• [Records shown]:
━━━━━━━━━━━━━━━━━━━━━━━━━━━━━━

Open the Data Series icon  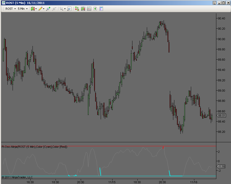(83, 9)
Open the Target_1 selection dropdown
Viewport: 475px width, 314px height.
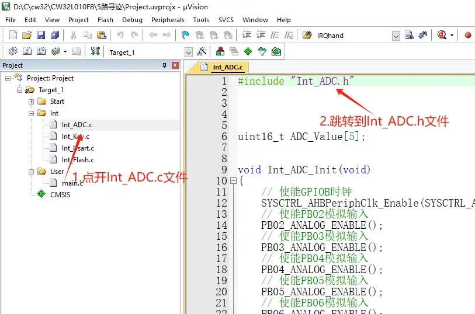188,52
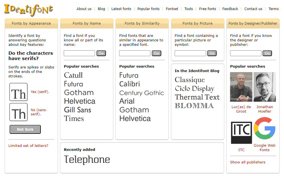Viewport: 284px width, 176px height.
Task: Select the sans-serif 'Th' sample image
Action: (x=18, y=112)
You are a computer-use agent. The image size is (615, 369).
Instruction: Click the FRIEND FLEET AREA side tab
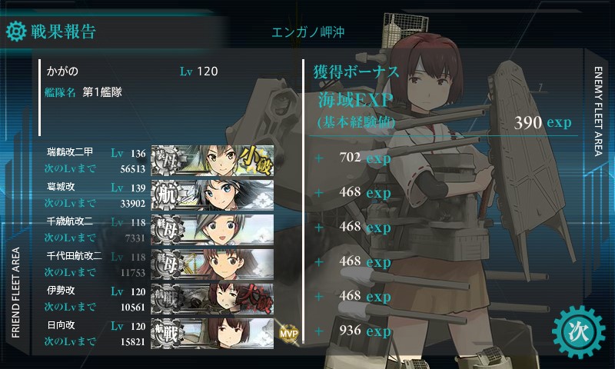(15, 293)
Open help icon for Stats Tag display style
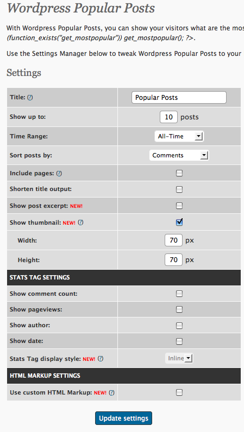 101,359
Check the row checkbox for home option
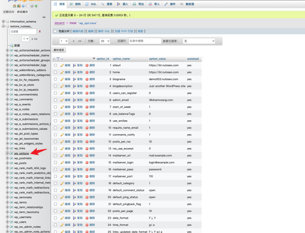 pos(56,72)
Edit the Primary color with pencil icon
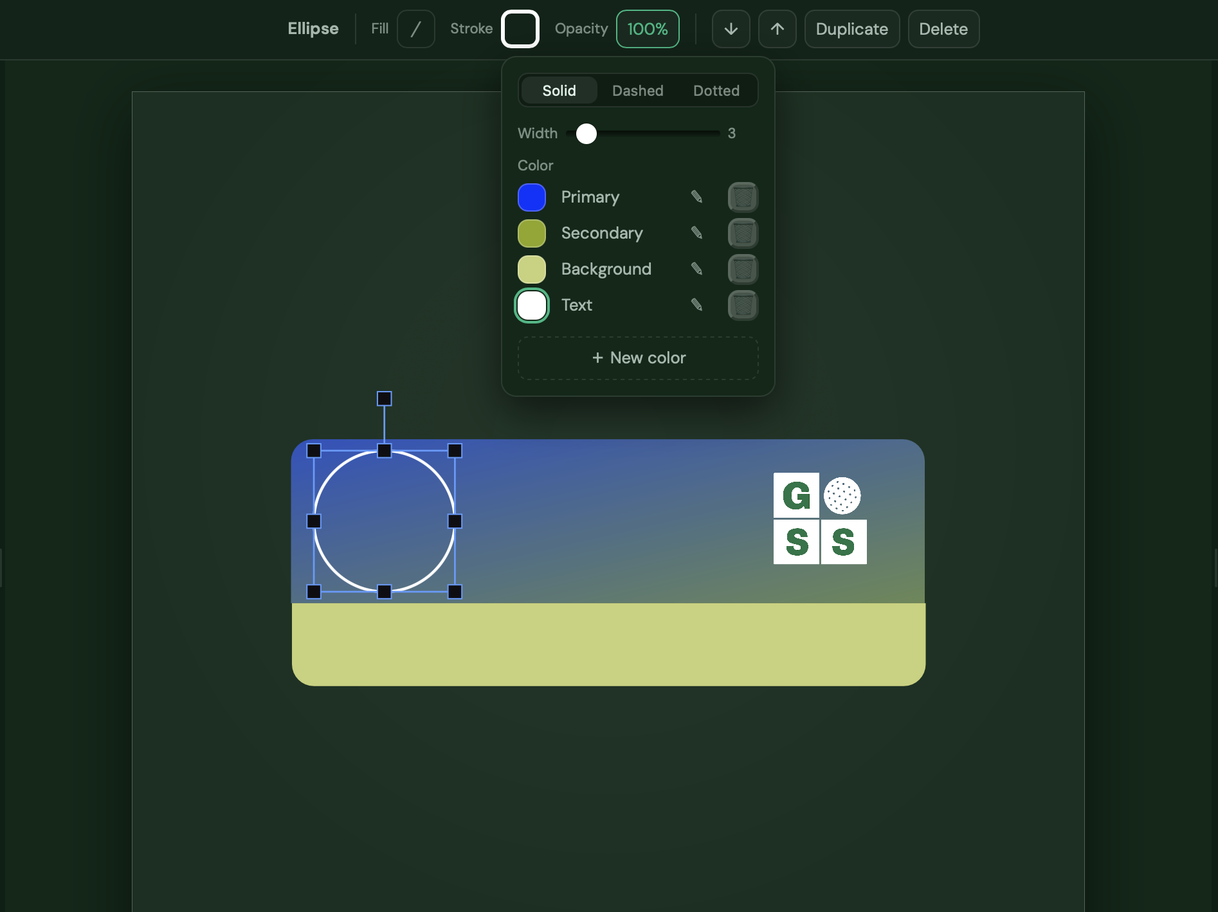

━━━━━━━━━━━━━━━━━━━━━━━━━━━━━━

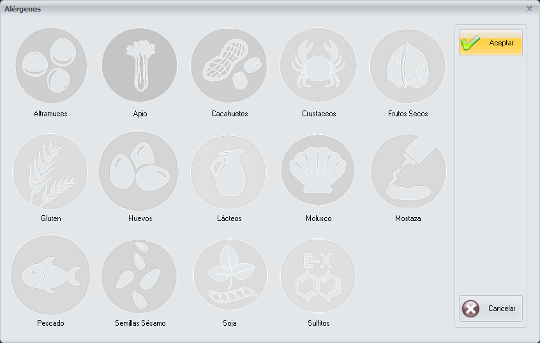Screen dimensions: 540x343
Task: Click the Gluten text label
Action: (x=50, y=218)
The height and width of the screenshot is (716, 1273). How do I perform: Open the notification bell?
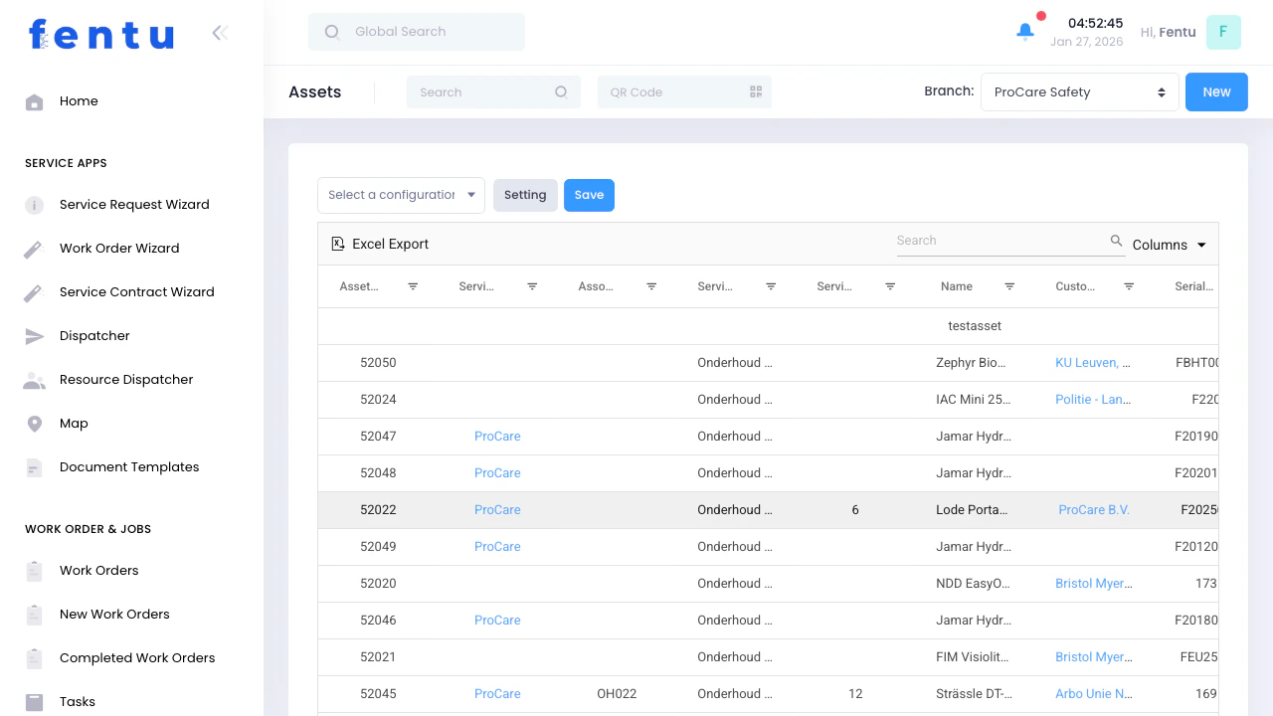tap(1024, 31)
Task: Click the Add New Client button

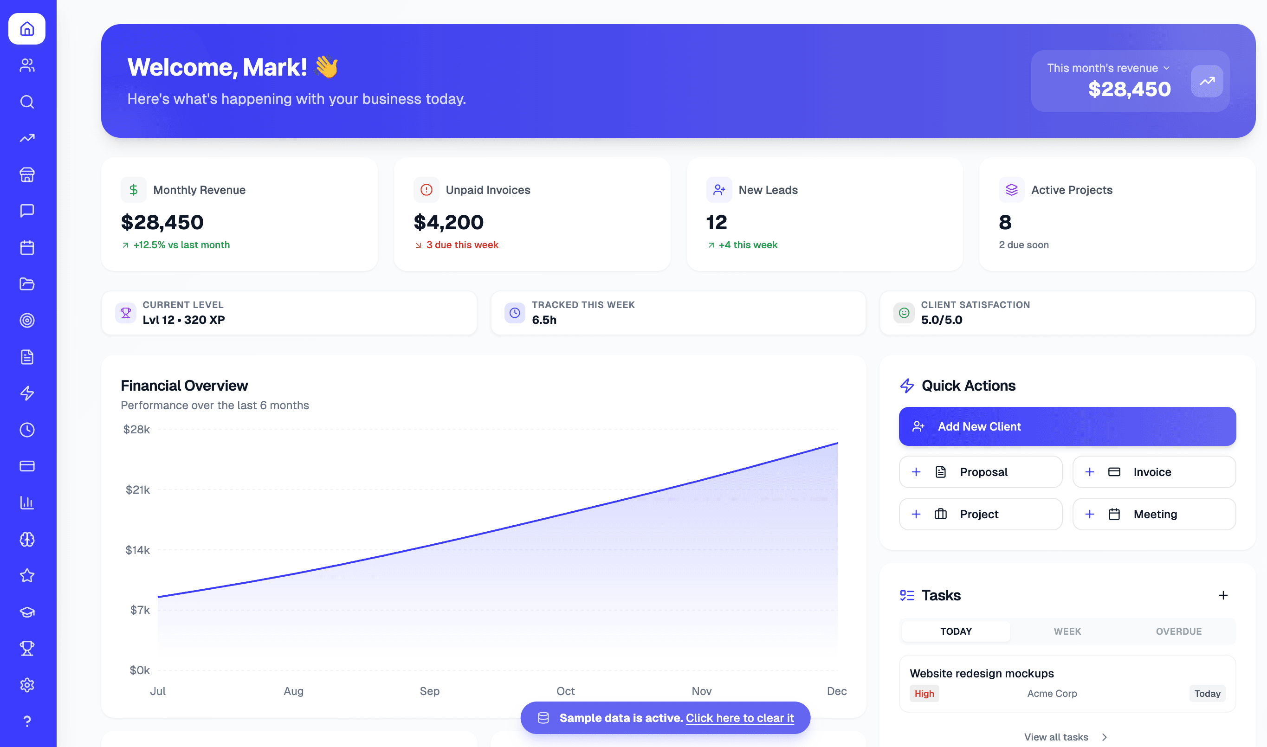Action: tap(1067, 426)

━━━━━━━━━━━━━━━━━━━━━━━━━━━━━━

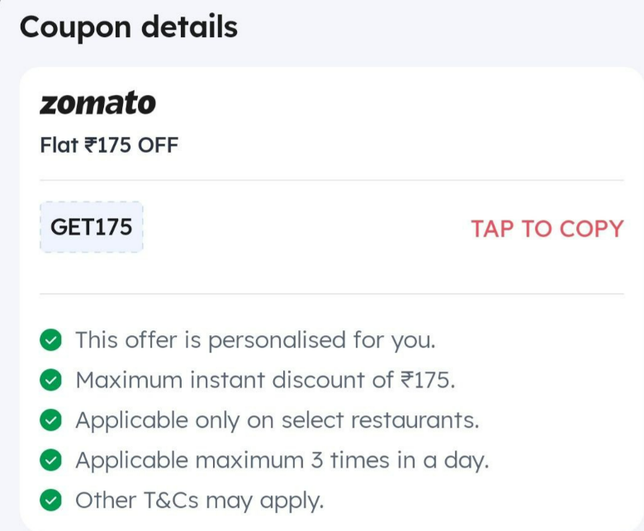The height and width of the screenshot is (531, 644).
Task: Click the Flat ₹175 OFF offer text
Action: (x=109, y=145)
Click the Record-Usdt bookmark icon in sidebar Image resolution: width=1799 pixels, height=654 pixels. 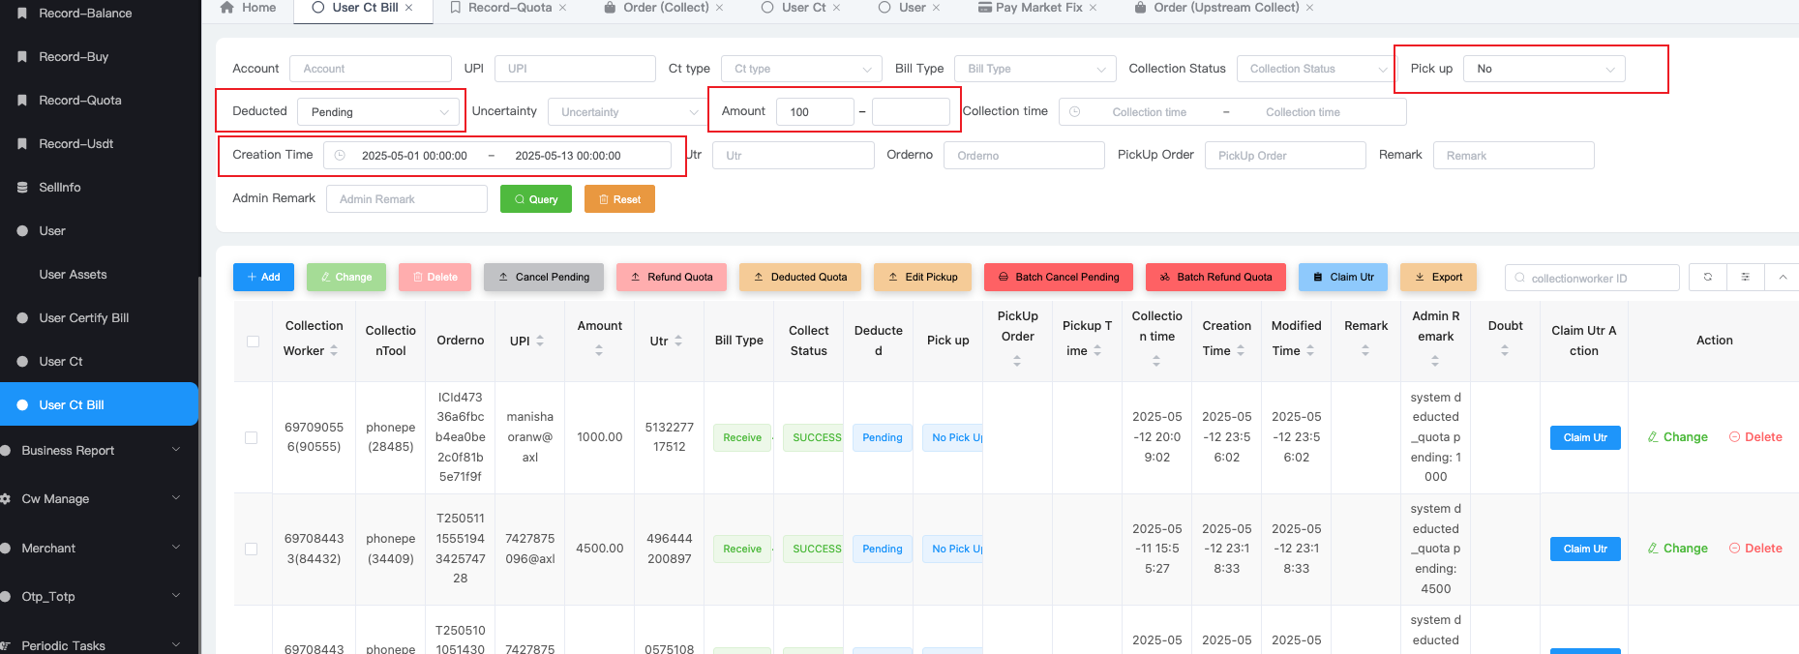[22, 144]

━━━━━━━━━━━━━━━━━━━━━━━━━━━━━━

• [What to do]:
Which lines in the listing above contain the word "Task"? Copy each of them out in full.

• [Reply]:
Task: Select the sans-serif 'Th' sample image
Task: Click the Gluten text label
Task: Click the Add New Client button
Task: Click the Flat ₹175 OFF offer text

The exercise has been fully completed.